§ REQUIRED WORK: Copy the items from the line containing "Image resolution: width=1536" through the line containing "(x=78, y=350)", replacing "swatch" with "sample" and leaving everything else as it is. Give only those lines.
+++ RECORDS PROVIDED
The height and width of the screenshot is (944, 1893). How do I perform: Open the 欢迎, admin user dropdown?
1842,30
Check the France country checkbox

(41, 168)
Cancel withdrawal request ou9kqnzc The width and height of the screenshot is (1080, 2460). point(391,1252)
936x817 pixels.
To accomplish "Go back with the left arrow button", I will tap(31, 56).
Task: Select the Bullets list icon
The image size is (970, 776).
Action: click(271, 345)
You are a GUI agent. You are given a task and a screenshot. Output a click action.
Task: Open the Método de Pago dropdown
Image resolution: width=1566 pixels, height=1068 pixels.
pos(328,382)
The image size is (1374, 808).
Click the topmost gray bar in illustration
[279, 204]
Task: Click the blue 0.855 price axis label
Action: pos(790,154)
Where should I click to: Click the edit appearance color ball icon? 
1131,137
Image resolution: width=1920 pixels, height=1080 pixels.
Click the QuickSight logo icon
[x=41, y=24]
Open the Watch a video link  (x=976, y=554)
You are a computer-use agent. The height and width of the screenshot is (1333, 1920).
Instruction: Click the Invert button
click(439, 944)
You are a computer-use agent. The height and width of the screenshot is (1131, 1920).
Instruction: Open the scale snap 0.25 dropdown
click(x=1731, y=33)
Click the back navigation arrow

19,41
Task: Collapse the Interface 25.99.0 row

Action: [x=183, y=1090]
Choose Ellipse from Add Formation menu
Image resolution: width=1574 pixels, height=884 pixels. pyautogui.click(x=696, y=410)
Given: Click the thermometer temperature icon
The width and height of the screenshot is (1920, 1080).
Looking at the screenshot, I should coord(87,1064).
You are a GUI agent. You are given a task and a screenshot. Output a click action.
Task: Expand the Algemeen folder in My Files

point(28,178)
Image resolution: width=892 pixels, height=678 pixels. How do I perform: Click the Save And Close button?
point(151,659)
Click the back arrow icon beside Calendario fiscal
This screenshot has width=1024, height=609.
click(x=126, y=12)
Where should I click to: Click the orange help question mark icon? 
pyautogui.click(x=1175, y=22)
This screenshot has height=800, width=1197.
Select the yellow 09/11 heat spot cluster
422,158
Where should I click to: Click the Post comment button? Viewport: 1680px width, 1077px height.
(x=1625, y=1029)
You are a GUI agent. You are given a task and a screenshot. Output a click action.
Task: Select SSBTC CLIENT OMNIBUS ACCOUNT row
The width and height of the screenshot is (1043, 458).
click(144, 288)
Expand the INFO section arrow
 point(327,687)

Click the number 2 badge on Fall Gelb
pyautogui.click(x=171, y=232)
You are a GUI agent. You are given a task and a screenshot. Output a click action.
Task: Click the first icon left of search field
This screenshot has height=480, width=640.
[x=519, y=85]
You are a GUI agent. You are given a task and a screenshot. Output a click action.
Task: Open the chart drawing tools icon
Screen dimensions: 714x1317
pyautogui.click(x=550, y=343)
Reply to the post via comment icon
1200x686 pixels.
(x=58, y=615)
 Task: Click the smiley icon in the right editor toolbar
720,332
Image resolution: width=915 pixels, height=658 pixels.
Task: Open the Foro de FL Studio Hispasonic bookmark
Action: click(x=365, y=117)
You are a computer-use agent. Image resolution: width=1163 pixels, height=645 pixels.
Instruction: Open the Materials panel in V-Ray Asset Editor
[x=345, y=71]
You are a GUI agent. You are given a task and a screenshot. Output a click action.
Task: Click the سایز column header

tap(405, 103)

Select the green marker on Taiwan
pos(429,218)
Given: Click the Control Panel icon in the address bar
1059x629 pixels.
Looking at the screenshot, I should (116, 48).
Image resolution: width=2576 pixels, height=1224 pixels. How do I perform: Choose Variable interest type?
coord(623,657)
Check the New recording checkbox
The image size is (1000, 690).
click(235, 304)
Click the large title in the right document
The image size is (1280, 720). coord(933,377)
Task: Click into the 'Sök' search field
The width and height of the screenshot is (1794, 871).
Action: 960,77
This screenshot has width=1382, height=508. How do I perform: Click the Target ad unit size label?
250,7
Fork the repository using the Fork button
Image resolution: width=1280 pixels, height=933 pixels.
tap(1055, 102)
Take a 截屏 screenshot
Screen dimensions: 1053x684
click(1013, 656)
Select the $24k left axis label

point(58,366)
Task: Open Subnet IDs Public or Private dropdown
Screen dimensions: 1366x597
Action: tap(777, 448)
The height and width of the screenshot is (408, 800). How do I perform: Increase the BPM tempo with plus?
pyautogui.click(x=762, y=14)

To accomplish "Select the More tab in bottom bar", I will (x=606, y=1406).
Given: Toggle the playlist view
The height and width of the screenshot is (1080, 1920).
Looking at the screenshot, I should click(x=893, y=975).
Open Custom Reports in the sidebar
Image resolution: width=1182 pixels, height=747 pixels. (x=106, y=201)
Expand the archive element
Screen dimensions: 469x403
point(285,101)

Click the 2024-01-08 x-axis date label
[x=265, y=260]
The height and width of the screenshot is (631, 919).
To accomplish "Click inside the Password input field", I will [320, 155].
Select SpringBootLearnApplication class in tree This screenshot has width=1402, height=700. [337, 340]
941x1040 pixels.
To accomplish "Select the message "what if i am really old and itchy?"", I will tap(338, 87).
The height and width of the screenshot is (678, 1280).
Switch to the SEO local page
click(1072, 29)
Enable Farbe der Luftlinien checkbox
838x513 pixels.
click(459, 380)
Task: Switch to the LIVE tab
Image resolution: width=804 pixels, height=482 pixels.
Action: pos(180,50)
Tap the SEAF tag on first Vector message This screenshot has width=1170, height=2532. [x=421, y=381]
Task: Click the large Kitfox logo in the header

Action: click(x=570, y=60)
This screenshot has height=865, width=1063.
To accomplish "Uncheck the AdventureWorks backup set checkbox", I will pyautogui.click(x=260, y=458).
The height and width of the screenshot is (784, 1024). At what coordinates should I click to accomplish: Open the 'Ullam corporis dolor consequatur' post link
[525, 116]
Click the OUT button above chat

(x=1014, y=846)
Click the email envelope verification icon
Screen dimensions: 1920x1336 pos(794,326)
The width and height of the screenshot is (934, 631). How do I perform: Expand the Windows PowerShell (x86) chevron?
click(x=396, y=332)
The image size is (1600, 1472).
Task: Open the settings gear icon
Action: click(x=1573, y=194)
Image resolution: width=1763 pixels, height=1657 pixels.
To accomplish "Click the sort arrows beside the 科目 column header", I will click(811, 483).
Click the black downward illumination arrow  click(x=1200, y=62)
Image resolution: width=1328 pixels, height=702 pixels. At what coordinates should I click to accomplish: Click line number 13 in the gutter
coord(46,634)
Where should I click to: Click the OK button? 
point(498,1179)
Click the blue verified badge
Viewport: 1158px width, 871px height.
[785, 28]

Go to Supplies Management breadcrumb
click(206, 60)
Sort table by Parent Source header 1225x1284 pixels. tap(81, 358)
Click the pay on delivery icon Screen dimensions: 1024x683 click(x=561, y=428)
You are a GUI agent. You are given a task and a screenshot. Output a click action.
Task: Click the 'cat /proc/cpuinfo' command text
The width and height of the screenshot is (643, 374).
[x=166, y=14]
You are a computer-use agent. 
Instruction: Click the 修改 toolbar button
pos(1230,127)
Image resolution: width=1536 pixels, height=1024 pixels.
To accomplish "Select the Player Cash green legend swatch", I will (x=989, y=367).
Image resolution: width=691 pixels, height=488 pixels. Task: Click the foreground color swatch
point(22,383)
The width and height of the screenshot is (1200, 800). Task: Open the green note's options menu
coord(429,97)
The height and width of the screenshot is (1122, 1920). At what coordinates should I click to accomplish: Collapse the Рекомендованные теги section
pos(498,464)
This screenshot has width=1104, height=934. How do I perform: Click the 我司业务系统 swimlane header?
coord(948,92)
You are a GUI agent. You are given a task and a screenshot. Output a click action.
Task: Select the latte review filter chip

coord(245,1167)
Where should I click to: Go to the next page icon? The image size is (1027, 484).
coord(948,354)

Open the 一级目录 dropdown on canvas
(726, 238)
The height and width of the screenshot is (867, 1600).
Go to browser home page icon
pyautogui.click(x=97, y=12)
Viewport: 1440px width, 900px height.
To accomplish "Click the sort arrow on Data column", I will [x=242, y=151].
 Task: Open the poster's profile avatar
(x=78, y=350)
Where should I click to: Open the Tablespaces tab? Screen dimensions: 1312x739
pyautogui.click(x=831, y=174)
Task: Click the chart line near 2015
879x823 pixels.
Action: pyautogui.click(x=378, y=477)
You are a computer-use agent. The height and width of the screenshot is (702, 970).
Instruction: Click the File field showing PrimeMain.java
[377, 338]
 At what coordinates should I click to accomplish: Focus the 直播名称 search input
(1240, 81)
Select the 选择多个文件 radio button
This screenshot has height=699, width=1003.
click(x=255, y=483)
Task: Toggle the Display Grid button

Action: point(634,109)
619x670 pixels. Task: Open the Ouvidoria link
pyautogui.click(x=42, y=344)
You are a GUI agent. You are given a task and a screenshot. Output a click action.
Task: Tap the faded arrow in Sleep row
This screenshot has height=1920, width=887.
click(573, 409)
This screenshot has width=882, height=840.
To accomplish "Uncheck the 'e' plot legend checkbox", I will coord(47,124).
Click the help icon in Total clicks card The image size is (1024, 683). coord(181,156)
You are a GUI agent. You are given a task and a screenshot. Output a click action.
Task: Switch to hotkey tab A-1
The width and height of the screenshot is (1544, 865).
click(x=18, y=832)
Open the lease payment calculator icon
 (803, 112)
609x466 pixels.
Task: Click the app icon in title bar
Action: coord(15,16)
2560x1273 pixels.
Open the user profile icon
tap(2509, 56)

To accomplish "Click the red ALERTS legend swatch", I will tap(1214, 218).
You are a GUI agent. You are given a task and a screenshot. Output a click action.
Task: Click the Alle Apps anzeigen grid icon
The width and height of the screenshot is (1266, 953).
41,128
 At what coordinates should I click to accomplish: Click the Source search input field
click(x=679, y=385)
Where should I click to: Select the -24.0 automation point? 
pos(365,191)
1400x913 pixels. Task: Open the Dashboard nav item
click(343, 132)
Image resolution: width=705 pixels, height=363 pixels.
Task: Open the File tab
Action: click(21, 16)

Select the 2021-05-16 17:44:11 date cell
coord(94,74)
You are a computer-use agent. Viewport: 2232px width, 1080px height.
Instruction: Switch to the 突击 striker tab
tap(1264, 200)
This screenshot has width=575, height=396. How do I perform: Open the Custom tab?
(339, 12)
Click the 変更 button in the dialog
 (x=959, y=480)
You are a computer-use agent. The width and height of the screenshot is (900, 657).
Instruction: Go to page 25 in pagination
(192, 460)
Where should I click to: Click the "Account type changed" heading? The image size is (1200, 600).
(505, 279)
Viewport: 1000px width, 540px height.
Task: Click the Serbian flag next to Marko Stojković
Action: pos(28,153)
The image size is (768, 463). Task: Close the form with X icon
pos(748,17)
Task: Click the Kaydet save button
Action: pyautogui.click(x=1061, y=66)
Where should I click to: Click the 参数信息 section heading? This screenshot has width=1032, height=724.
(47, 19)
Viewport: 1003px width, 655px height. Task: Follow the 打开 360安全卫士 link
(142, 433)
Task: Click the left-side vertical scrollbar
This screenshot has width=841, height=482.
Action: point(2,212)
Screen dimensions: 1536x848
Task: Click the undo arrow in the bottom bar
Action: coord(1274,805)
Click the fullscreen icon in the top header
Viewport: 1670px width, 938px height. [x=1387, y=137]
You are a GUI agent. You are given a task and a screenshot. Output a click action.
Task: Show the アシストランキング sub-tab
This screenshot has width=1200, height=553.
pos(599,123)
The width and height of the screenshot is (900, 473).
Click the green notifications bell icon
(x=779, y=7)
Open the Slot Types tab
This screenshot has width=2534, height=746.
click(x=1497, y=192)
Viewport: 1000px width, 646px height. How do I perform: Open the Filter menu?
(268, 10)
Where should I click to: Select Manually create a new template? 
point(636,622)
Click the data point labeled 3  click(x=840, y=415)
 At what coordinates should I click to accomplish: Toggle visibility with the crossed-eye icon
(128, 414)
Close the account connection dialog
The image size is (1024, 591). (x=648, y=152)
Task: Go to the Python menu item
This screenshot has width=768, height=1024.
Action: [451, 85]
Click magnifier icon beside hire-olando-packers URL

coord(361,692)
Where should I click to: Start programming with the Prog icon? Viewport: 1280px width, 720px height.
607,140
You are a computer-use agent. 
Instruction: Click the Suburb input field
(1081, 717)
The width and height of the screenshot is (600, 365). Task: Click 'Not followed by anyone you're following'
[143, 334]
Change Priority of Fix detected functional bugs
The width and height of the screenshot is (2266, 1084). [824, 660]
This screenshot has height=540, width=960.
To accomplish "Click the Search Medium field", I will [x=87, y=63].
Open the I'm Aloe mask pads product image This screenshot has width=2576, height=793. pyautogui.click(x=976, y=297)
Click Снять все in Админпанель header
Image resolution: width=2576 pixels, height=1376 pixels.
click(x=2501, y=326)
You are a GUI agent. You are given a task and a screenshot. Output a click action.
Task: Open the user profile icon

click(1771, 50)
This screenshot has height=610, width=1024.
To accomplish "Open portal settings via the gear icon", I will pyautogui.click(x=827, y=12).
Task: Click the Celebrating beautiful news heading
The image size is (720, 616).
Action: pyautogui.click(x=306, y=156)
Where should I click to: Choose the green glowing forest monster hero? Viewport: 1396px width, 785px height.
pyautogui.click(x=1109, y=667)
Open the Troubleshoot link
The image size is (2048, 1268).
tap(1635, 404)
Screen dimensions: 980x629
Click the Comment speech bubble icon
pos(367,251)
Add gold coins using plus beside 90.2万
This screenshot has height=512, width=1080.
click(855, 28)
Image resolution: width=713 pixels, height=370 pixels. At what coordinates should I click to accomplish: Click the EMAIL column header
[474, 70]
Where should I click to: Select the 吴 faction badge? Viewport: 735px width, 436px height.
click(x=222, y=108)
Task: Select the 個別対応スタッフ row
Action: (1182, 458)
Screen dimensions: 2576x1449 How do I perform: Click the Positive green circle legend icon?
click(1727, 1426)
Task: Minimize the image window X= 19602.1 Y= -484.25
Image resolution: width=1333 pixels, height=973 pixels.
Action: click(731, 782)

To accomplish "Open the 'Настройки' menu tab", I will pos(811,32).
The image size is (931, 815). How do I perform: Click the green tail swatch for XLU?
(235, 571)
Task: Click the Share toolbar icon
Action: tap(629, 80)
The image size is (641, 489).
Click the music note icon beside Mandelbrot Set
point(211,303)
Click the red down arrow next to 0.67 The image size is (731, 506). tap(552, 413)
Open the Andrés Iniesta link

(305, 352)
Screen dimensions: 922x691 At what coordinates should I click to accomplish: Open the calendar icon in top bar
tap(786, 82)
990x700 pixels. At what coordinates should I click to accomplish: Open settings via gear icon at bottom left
++++++
§ RESULT OF THIS TASK:
Image resolution: width=1536 pixels, height=1024 pixels.
To accomplish "Select the Player Cash green legend sample", I will (x=989, y=367).
Image resolution: width=691 pixels, height=488 pixels. Task: Click the foreground color sample
point(22,383)
The width and height of the screenshot is (1200, 800). Task: Open the green note's options menu
coord(429,97)
The height and width of the screenshot is (1122, 1920). At what coordinates should I click to accomplish: Collapse the Рекомендованные теги section
pos(498,464)
This screenshot has width=1104, height=934. How do I perform: Click the 我司业务系统 swimlane header?
coord(948,92)
You are a GUI agent. You are given a task and a screenshot. Output a click action.
Task: Select the latte review filter chip

coord(245,1167)
Where should I click to: Go to the next page icon? The image size is (1027, 484).
coord(948,354)

Open the 一级目录 dropdown on canvas
(726, 238)
The height and width of the screenshot is (867, 1600).
Go to browser home page icon
pyautogui.click(x=97, y=12)
Viewport: 1440px width, 900px height.
To accomplish "Click the sort arrow on Data column", I will [x=242, y=151].
 Task: Open the poster's profile avatar
(x=78, y=350)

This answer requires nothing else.